Open source license that doesn’t allow your code to be used for AI data training?

slazer2au · 23 hours ago

Licensing only works as well as enforcing it. How do you show a LLM consumed your code as part of its training data?

lobut@lemmy.ca · 22 hours ago

Some authors typed the first few sentences of their book and the LLM spit out the rest.

FaceDeer@fedia.io · 19 hours ago

That generally only happens in cases of overfitting, where the model was trained on a poorly de-duplicated data set that contains many copies of that book (or excerpts, quotes, and so forth). This is considered a flaw by AI trainers and a lot of work goes into sanitizing the training data to prevent it.

XLE@piefed.social · edit-2 19 hours ago

But you’re otherwise disgusted by the fact that material is plagiarized without consent to begin with…

…Right, FaceDeer?

FaceDeer@fedia.io · 19 hours ago

You went digging through my Reddit comments to find a two-month-old thread, that must have taken a lot of effort.
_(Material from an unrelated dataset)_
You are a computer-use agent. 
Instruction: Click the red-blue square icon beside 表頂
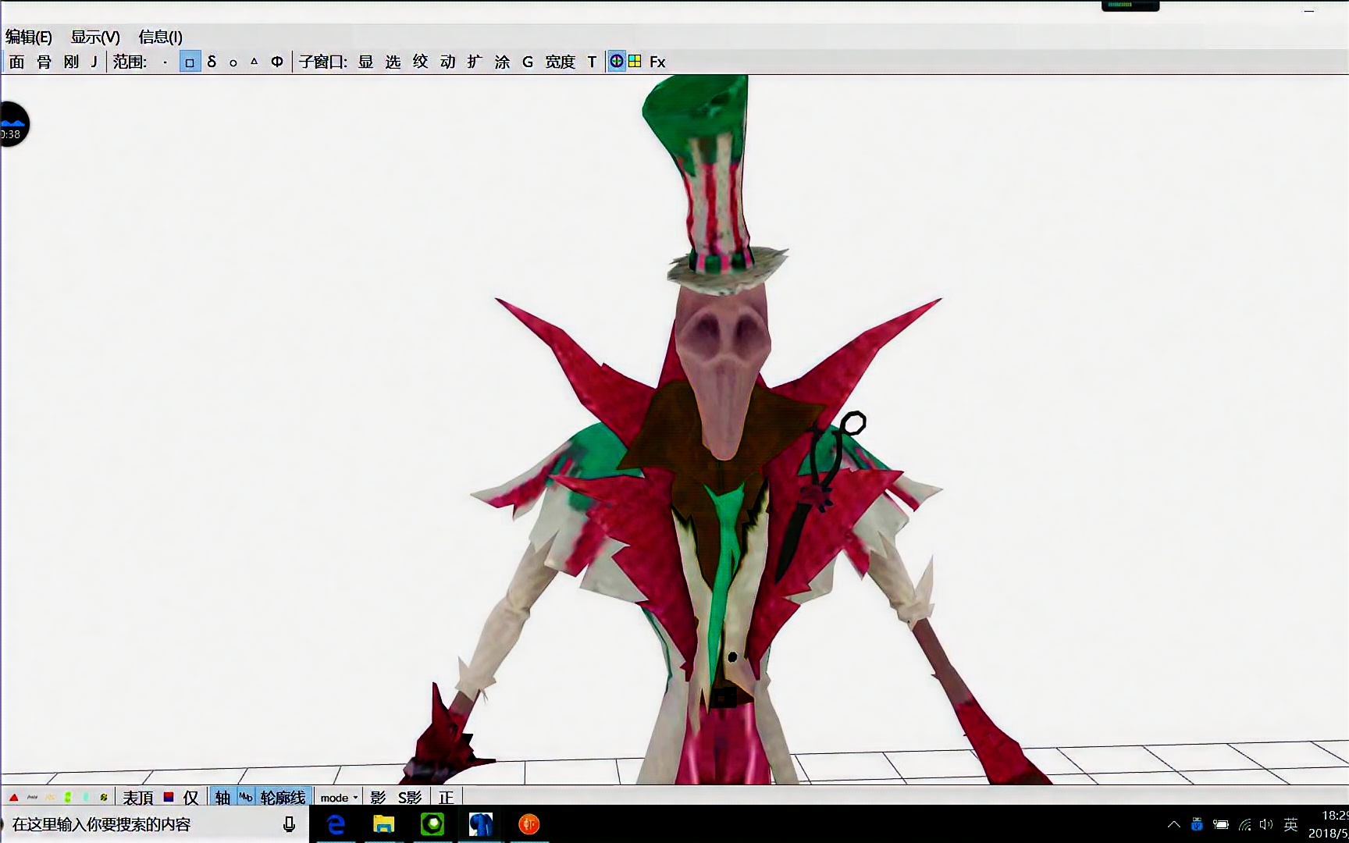tap(168, 797)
But I’m afraid I don’t see what the relevance of it is, aside from a general “it’s about AI”. The bulk of the comments I wrote there were about water usage.
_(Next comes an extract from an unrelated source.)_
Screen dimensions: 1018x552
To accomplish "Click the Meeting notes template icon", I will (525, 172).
I’m genuinely puzzled. Are you saying that deduplicating data is “hiding unethical behaviour?” It’s actually intended for improving the model’s performance, having a model spit out exact copies of its training data means you’ve produced a hugely expensive and wasteful re-implementation of copy-and-paste rather than a generative AI. The whole point of generative AI is to produce novel outputs.